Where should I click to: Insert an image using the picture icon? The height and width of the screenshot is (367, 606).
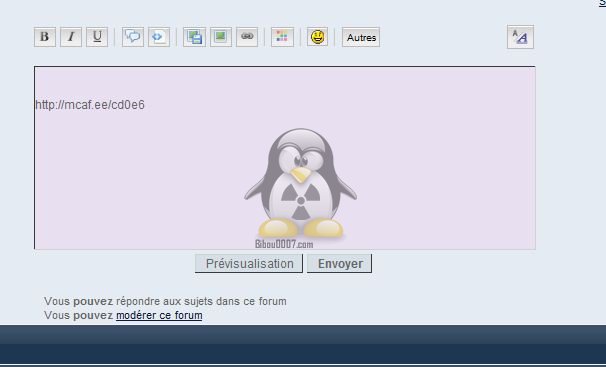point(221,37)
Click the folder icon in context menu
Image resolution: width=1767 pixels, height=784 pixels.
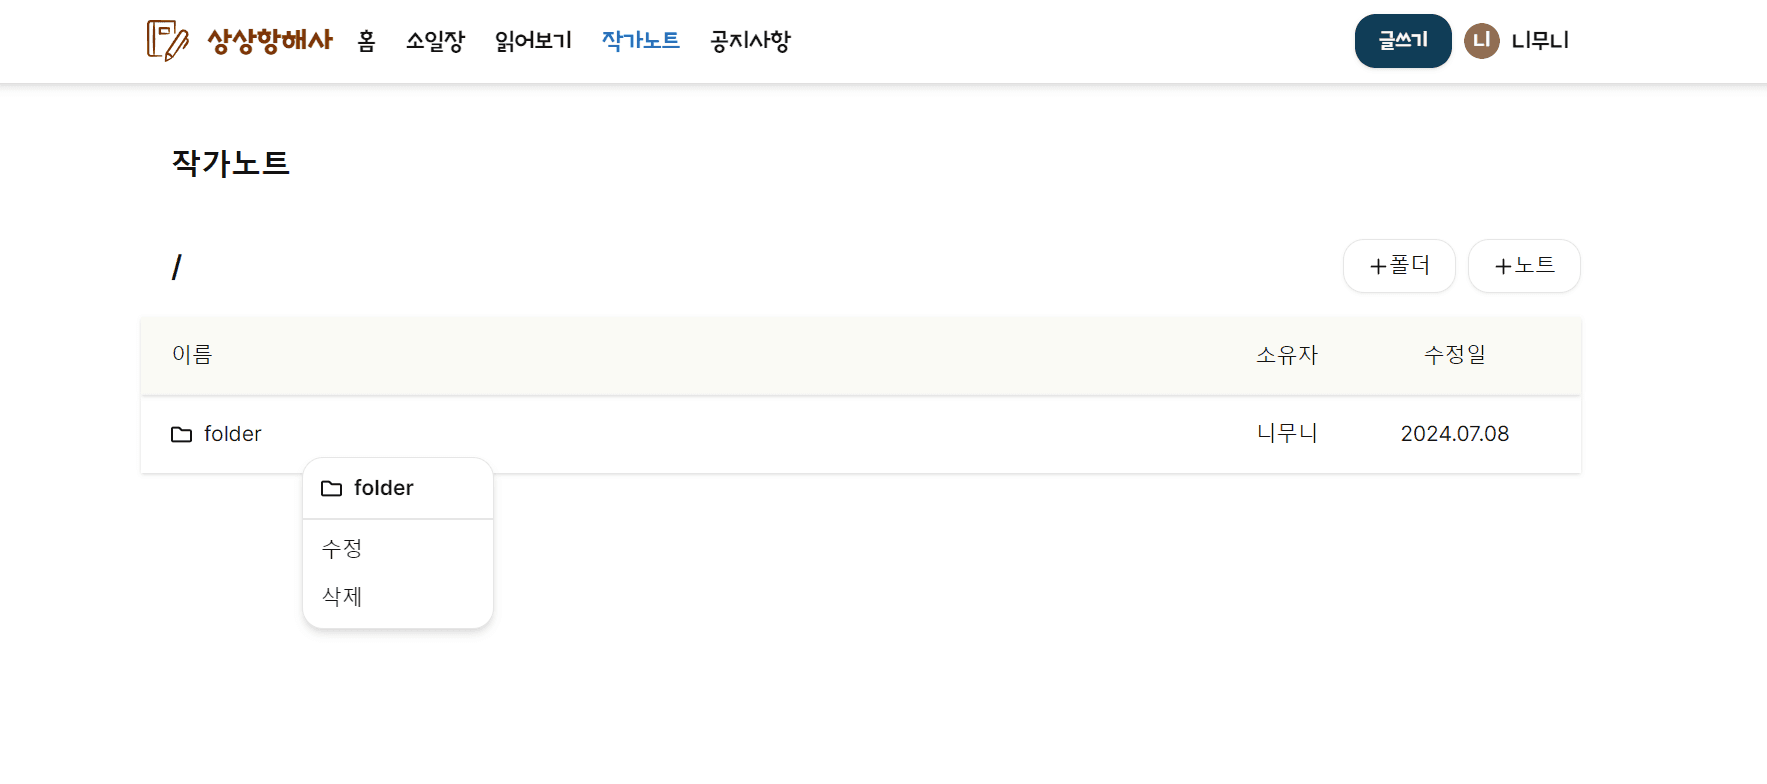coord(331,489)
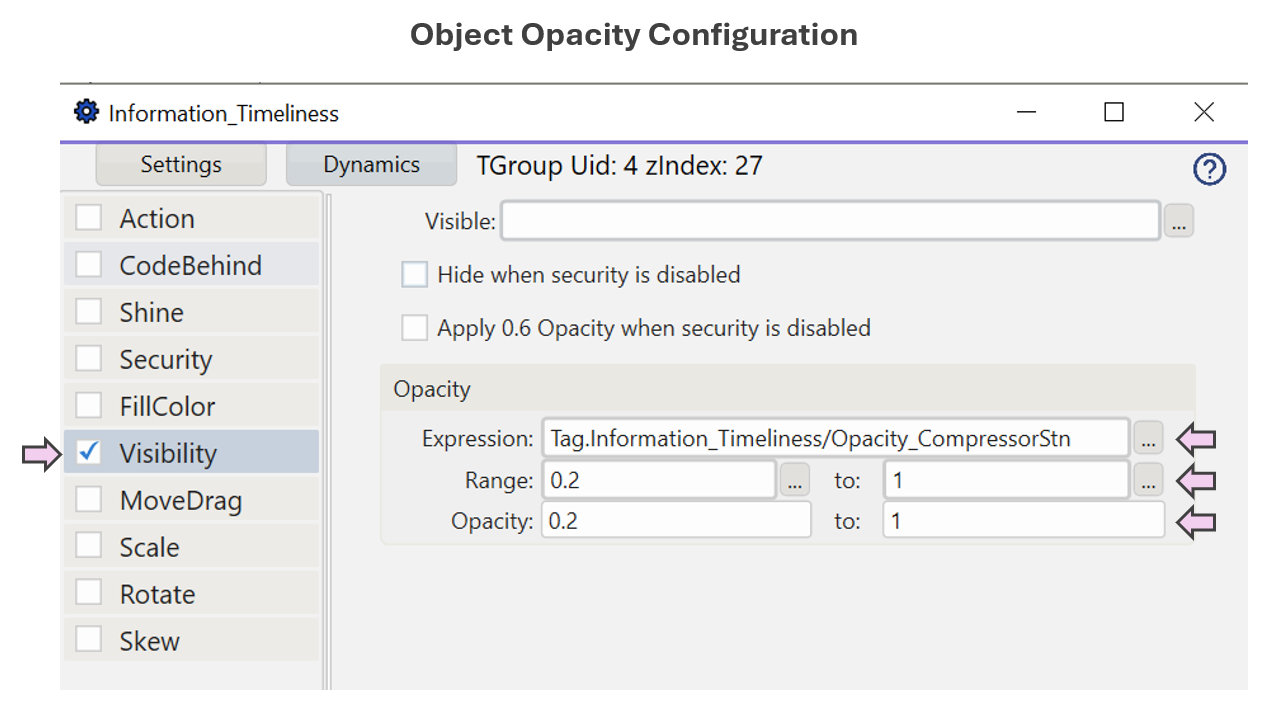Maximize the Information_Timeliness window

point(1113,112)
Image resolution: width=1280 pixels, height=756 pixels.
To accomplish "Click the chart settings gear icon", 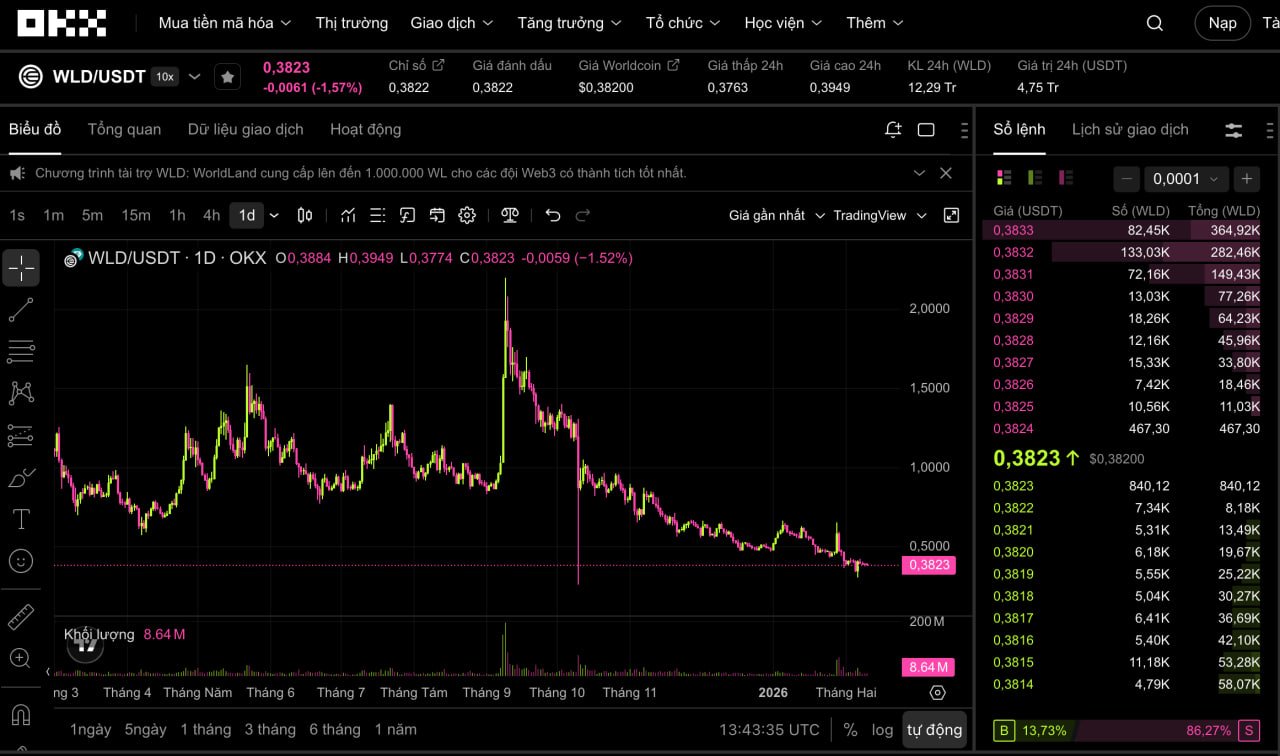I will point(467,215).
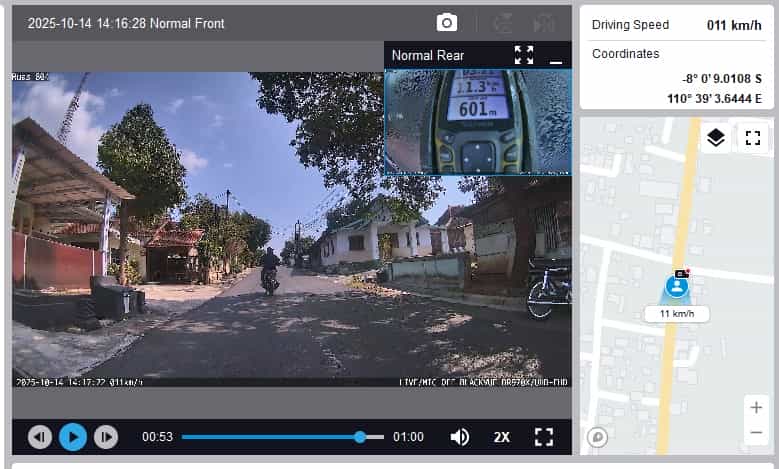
---
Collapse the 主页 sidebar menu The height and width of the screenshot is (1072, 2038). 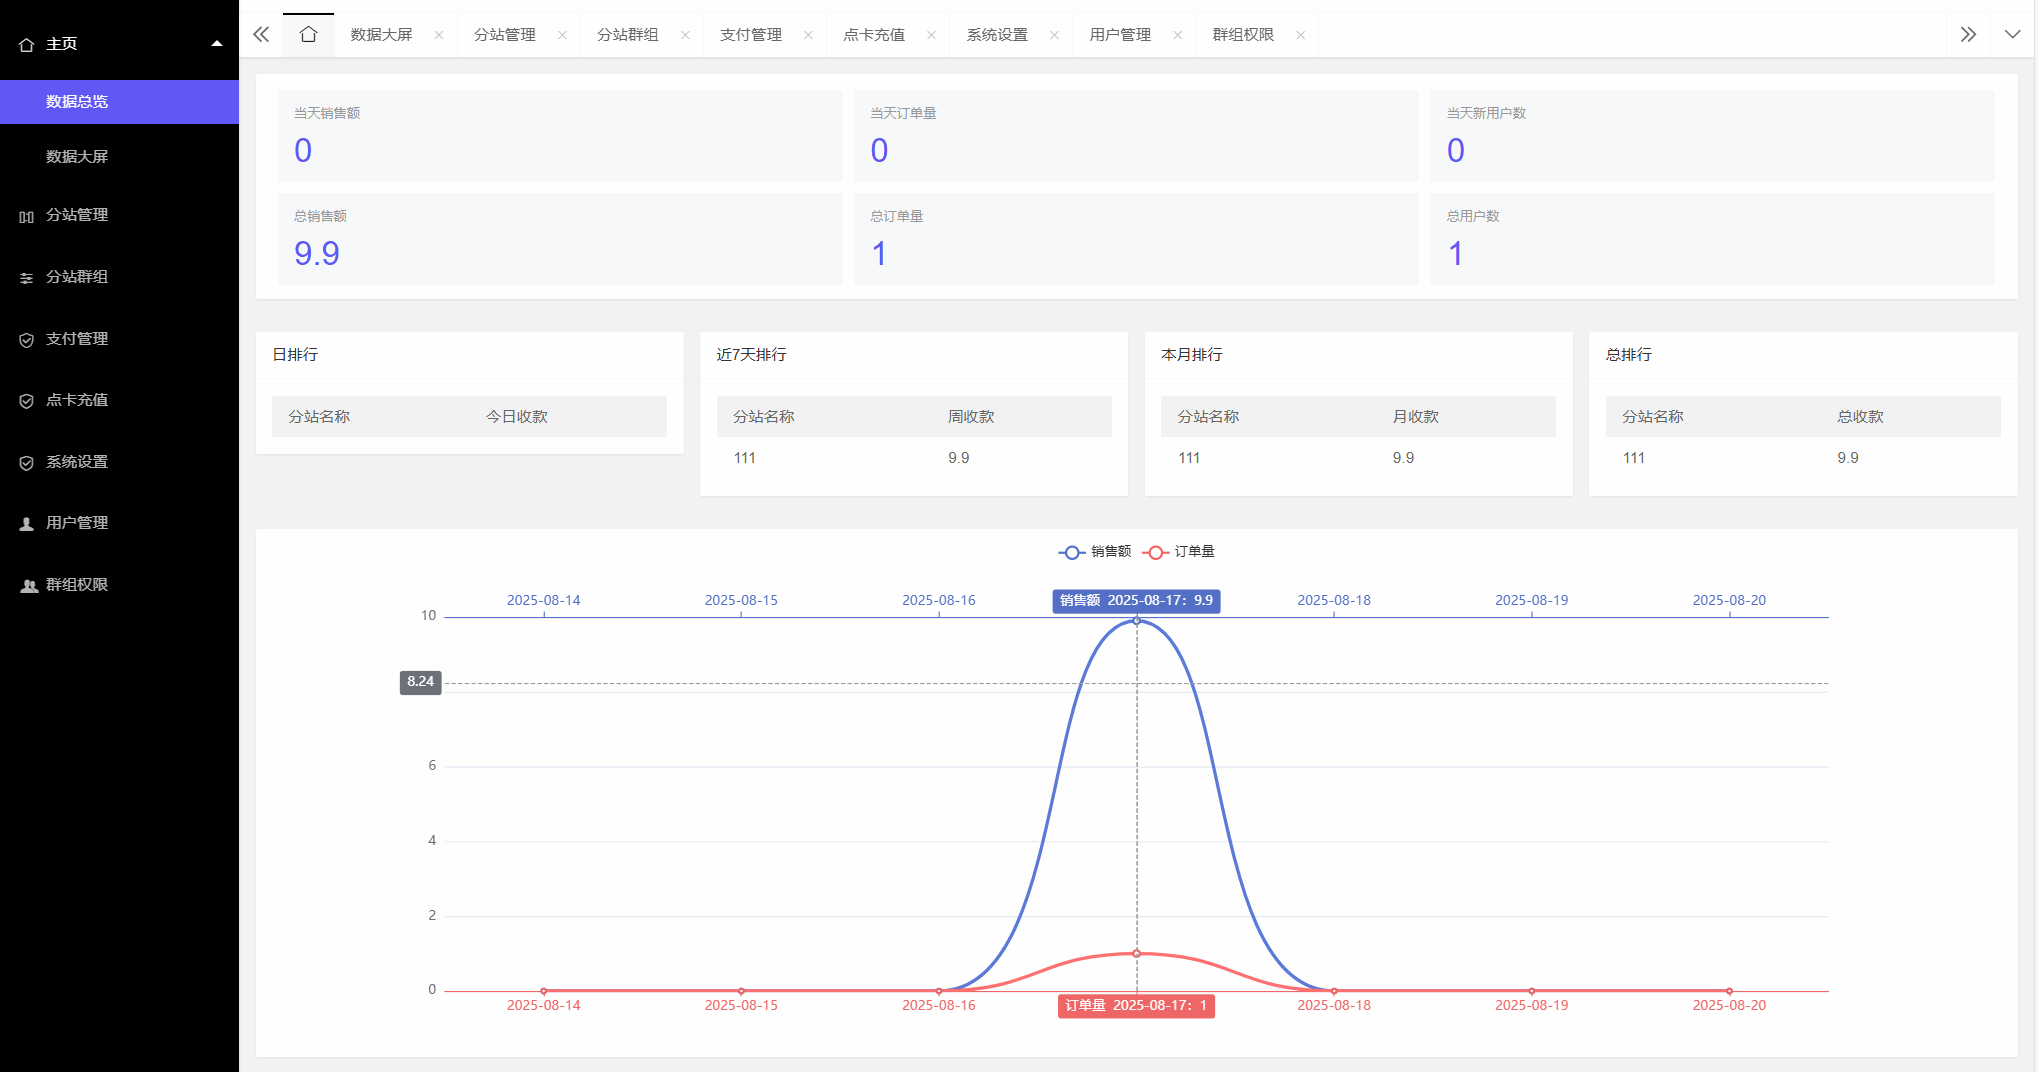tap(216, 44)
--
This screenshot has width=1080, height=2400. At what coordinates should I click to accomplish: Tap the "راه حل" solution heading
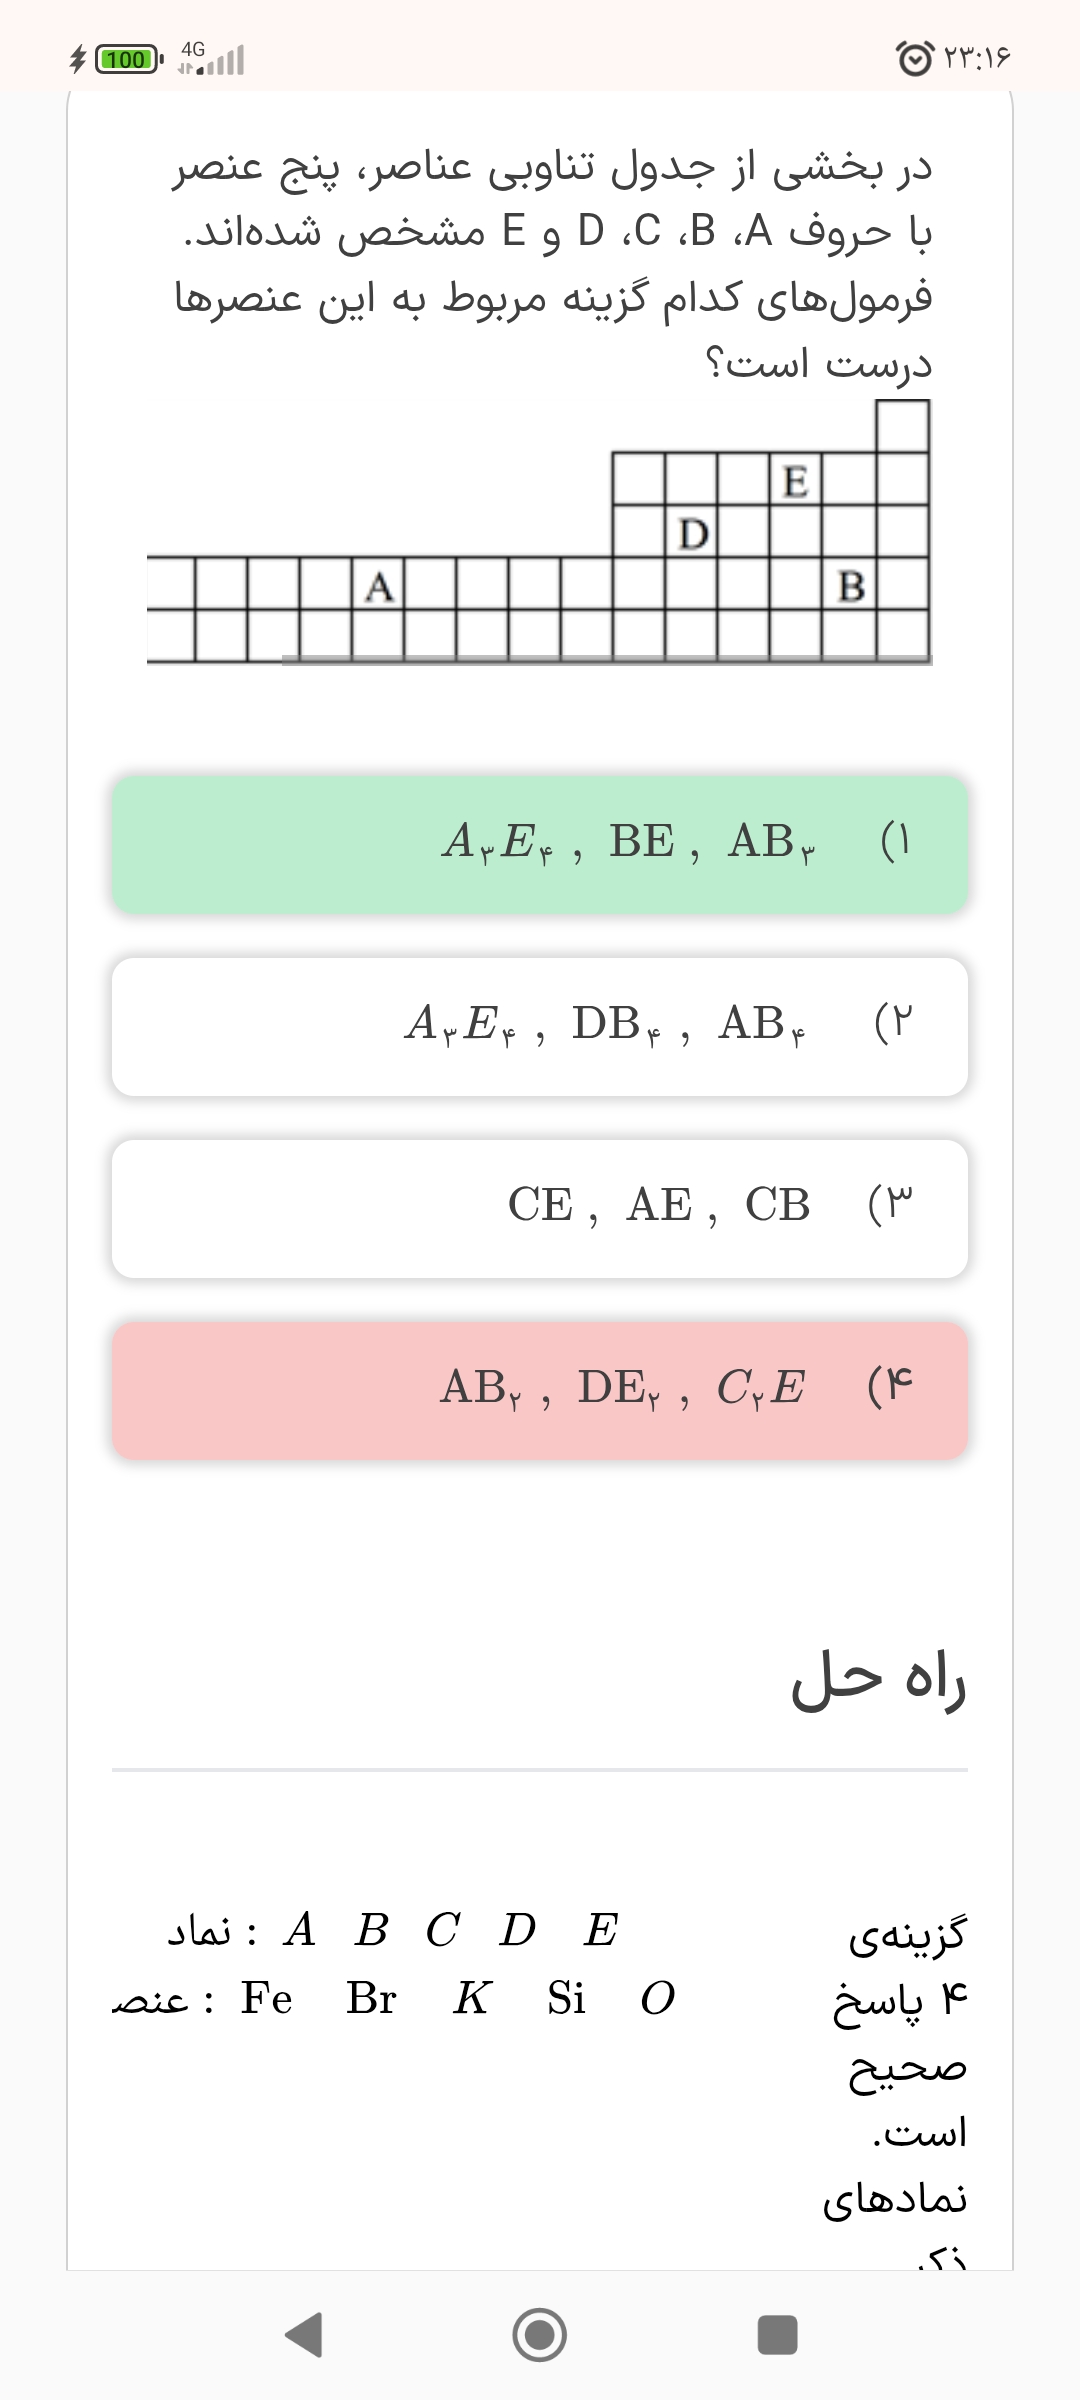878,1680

### Problem statement
Print nothing but the lines above starting with the line that contains "Where should I" and going on through the line that contains "Image resolution: width=1280". Leave out the pictures.

### Your solution
Where should I click to: Insert an image using the picture icon? The height and width of the screenshot is (367, 606).
point(221,37)
Click the folder icon in context menu
Image resolution: width=1767 pixels, height=784 pixels.
coord(331,489)
Maximize the Information_Timeliness window

point(1113,112)
Image resolution: width=1280 pixels, height=756 pixels.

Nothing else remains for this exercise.